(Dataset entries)
BEGIN

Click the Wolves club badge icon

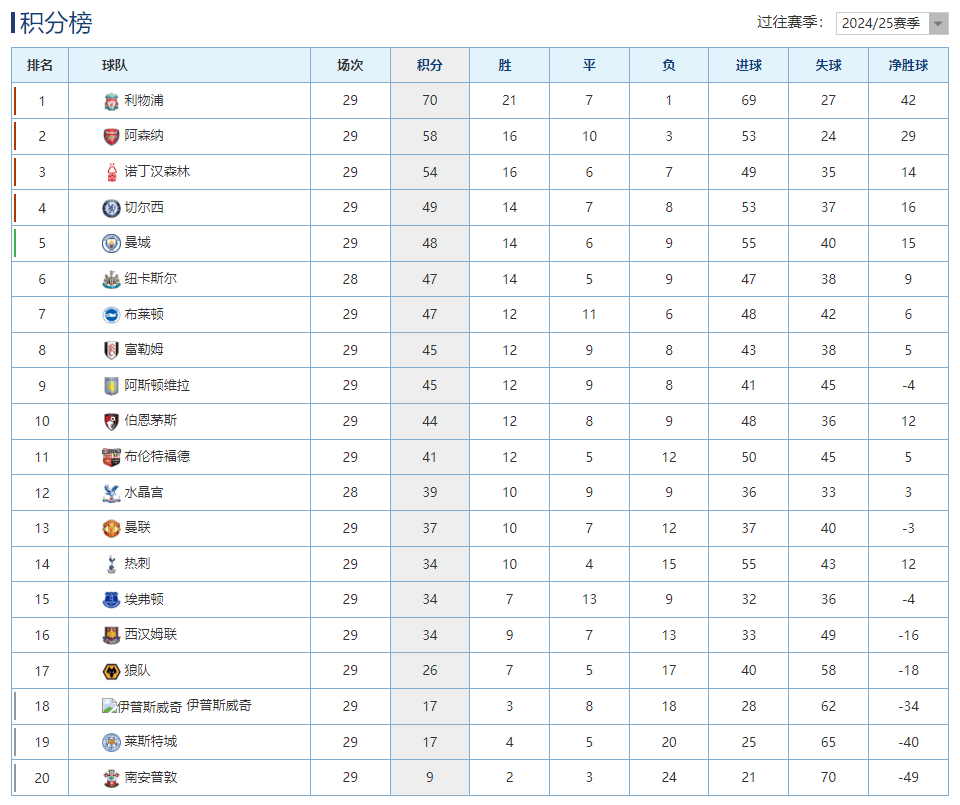111,671
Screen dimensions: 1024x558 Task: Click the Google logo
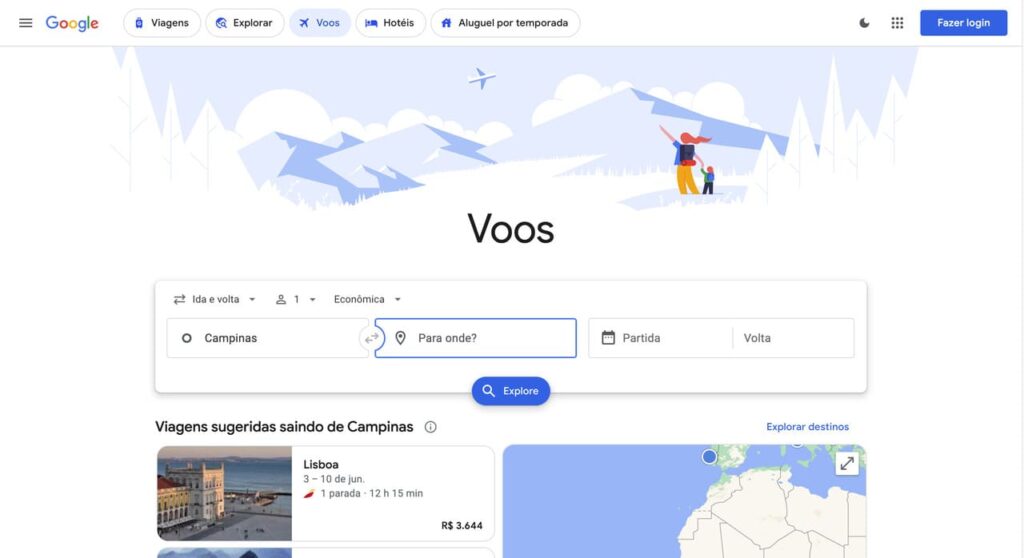click(72, 23)
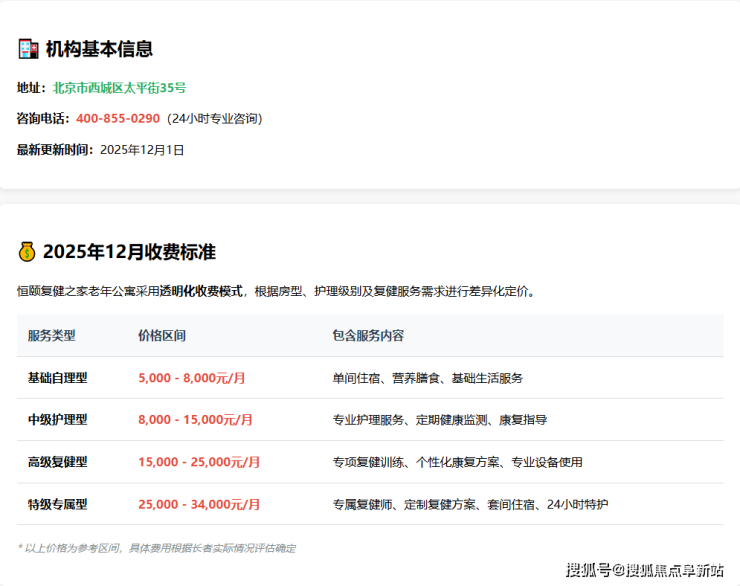Screen dimensions: 740x586
Task: Click the bold 透明化收费模式 text
Action: point(201,292)
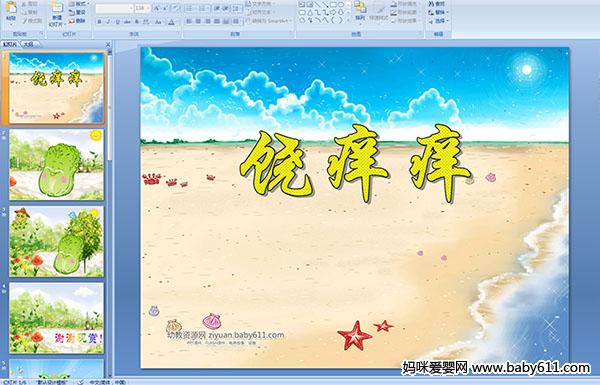600x385 pixels.
Task: Open the font name dropdown
Action: coord(114,8)
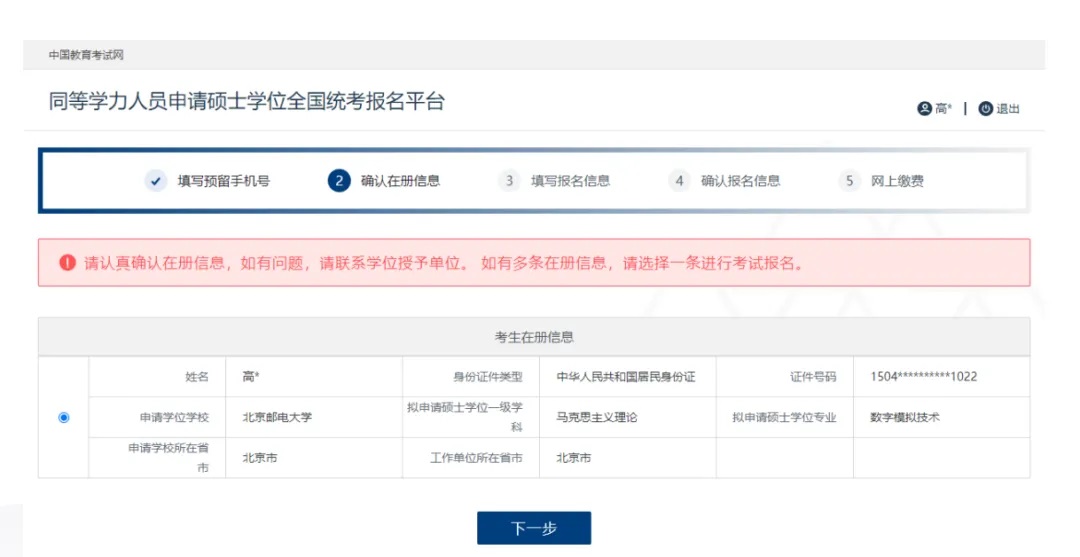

END

» **WHAT THE EXERCISE ASKS**
Would you return all of the entries unchanged while omitting the images?

» **SOLUTION FOR THIS PROBLEM**
Click the Wolves club badge icon

111,671
Screen dimensions: 1024x558 Task: Click the Google logo
click(72, 23)
Screen dimensions: 740x586
Task: Click the bold 透明化收费模式 text
Action: point(201,292)
600x385 pixels.
Task: Open the font name dropdown
Action: coord(114,8)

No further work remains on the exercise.